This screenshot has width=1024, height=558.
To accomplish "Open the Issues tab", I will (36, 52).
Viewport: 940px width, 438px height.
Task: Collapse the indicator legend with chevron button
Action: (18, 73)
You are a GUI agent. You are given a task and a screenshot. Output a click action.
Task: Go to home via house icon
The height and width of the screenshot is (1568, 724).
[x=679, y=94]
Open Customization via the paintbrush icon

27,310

--

WHAT NEEDS TO BE DONE:
Reproduce all of the material above, substituting "Pull requests" for "Issues" and leaving everything else unchanged.

RESPONSE:
This screenshot has width=1024, height=558.
To accomplish "Open the Pull requests tab", I will (36, 52).
Viewport: 940px width, 438px height.
Task: Collapse the indicator legend with chevron button
Action: (18, 73)
You are a GUI agent. You are given a task and a screenshot. Output a click action.
Task: Go to home via house icon
The height and width of the screenshot is (1568, 724).
[x=679, y=94]
Open Customization via the paintbrush icon

27,310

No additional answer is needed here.